> **O que fazer**:
Transcreva literalmente o trecho do texto sobre células estaminais embrionárias que começa nas palavras "No cumprimento de" e termina depois de "e Terapia Celular.".

--- Texto do documento ---

O levantamento das restrições ao financiamento federal da investigação com células estaminais embrionárias nos Estados Unidos, decidida pelo presidente Barack Obama, vai reforçar claramente a actividade científica nesta área, disse o especialista português Rui Reis à agência Lusa.

No cumprimento de uma promessa eleitoral, o presidente norte-americano anuncia esta segunda-feira o fim da proibição de financiamentos públicos federais à investigação com células obtidas a partir de embriões humanos, decidida pela Administração do presidente George W. Bush a 9 de Agosto de 2001, por motivos éticos.

«Nos Estados Unidos, que sempre foram líderes nessa área, essa proibição criou um atraso com implicações no mundo inteiro», disse à agência Lusa Rui Reis, investigador e presidente da Sociedade Portuguesa de Células Estaminais e Terapia Celular.

As células estaminais embrionárias têm um potencial enorme para tratar ou curar doenças por estarem na origem de todas as outras células, podendo por isso substituir eventualmente células danificadas ou doentes e permitir a reconstituição de tecidos ou órgãos.

Nos últimos oito anos, porém, só era possível utilizar nos EUA as linhas de células estaminais embrionárias desenvolvidas até 2001.

Ora, além de não ser permitido introduzir novas linhas de investigação, as desenvolvidas até 2001 estavam contaminadas com soros animais usados nas culturas e por isso nunca poderiam ser usadas em terapias, quando existia uma enorme expectativa de aplicações clínicas dessa pesquisa - recordou Rui Reis.

«Não pode haver terapias baseadas em células estaminais sem indústria, mas também não há indústria nesta área sem investigação de topo, que tem de ser feita nos melhores laboratórios e financiada com fundos federais nos EUA», sublinhou. «Essas duas coisas estão ligadas».

Na perspectiva deste cientista, que dirige o Grupo 3B`s (Biomateriais, Materiais Biodegradáveis e Biomiméticos) da Universidade do Minho, a decisão de Obama vai reforçar claramente a actividade científica nesta área, ao permitir que alguns dos melhores cientistas nesta área, que trabalham nos Estados Unidos, possam voltar a desenvolver de forma livre a sua investigação.

«Tornará também esta área de investigação mais global», assinalou, acrescentando esperar que «esse movimento terá uma influência internacional, nomeadamente a nível da União Europeia».

«Mais resultados»

Questionado sobre quando poderá haver respostas para as expectativas de aplicações terapêuticas com células estaminais para doenças graves como Alzheimer, Parkinson ou diabetes crónica, Rui Reis mostrou-se cauteloso e comparou o tempo desses eventuais desenvolvimentos ao que demoram os laboratórios a desenvolver um medicamento, que pode ir de dez a 20 anos.

«Vai haver muito mais resultados, mais publicações, mais patentes, mais indústria e muito mais probabilidades de chegarmos mais rapidamente às aplicações terapêuticas», augurou Rui Reis, em consequência da decisão do presidente Obama.

Não sendo possível por enquanto, em Portugal, fazer investigação com células estaminais embrionárias, os laboratórios nacionais, como os da Universidade do Minho, que dirige, trabalham com células adultas, como as da medula, da gordura ou do cordão umbilical.

«Há coisas que se conseguem fazer com esse tipo de células, como regenerar pele, regenerar osso, regenerar cartilagem, mas encontrar eventualmente soluções para doenças muito graves só será possível com investigação a partir de células estaminais embrionárias», concluiu.

--- Linhas fornecidas ---

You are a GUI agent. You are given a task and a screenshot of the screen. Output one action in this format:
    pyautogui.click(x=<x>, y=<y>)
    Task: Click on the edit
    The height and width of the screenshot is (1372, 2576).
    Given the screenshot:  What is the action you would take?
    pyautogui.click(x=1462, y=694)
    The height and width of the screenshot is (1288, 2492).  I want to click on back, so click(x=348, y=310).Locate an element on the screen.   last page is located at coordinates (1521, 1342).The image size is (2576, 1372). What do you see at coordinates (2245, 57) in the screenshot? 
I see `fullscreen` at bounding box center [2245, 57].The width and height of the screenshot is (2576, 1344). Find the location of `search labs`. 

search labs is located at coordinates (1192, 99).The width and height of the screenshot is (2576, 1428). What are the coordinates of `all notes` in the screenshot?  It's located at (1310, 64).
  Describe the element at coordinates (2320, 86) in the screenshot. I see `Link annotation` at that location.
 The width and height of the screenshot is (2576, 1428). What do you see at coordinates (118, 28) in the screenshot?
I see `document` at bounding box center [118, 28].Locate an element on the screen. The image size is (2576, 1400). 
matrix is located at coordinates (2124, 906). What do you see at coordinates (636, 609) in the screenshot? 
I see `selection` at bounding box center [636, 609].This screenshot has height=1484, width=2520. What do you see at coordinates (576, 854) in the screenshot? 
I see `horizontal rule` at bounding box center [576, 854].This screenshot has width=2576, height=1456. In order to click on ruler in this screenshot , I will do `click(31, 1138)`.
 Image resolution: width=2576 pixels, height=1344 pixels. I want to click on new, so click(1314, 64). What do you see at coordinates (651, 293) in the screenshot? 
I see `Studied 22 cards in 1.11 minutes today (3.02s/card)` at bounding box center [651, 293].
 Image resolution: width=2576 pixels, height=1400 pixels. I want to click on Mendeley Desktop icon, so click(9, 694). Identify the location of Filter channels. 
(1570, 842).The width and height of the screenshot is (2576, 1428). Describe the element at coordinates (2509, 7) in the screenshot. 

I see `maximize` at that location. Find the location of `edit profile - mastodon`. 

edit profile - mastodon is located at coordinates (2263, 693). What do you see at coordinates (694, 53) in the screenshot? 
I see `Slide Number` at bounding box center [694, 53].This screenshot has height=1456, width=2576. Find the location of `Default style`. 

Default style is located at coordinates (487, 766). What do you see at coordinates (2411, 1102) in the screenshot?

---

> **Resposta**:
No cumprimento de uma promessa eleitoral, o presidente norte-americano anuncia esta segunda-feira o fim da proibição de financiamentos públicos federais à investigação com células obtidas a partir de embriões humanos, decidida pela Administração do presidente George W. Bush a 9 de Agosto de 2001, por motivos éticos.

«Nos Estados Unidos, que sempre foram líderes nessa área, essa proibição criou um atraso com implicações no mundo inteiro», disse à agência Lusa Rui Reis, investigador e presidente da Sociedade Portuguesa de Células Estaminais e Terapia Celular.